### ABOUT THIS EXERCISE
Please restate verbatim the lines that open the listing below, ending with the line in which "Viewport: 1143px width, 588px height." occurs.

### EXERCISE MATERIALS

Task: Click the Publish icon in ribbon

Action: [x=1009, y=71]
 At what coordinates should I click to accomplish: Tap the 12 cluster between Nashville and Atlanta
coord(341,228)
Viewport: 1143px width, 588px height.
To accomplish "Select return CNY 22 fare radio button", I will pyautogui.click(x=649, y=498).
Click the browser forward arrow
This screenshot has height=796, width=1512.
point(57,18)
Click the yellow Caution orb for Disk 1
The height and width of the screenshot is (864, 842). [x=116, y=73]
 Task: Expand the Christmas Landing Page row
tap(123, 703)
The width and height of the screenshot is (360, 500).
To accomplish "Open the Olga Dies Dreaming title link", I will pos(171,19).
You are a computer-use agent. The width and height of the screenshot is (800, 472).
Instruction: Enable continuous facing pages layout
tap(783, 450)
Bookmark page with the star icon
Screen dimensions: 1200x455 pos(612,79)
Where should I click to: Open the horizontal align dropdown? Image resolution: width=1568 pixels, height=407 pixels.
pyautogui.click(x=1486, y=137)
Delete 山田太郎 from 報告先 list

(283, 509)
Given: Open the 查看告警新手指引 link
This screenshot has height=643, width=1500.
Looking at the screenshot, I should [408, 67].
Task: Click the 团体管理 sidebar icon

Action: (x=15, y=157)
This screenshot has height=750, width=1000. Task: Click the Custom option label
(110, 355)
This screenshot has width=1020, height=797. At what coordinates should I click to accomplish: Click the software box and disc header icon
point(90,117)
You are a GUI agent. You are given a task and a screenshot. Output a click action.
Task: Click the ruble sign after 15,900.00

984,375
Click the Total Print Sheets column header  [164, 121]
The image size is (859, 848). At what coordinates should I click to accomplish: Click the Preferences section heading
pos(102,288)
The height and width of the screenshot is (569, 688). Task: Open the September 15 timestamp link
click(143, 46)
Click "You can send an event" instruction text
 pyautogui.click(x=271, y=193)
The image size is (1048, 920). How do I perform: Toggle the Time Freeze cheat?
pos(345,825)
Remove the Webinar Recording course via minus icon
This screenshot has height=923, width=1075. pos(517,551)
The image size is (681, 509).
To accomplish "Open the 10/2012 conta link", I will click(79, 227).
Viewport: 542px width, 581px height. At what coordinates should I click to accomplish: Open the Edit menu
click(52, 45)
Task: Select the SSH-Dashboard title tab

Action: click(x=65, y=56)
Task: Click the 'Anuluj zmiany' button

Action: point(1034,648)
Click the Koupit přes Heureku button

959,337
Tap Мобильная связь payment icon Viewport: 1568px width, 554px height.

### EXERCISE RESULT
Task: Click the Publish icon in ribbon

Action: [x=1009, y=71]
 At what coordinates should I click to accomplish: Tap the 12 cluster between Nashville and Atlanta
coord(341,228)
Viewport: 1143px width, 588px height.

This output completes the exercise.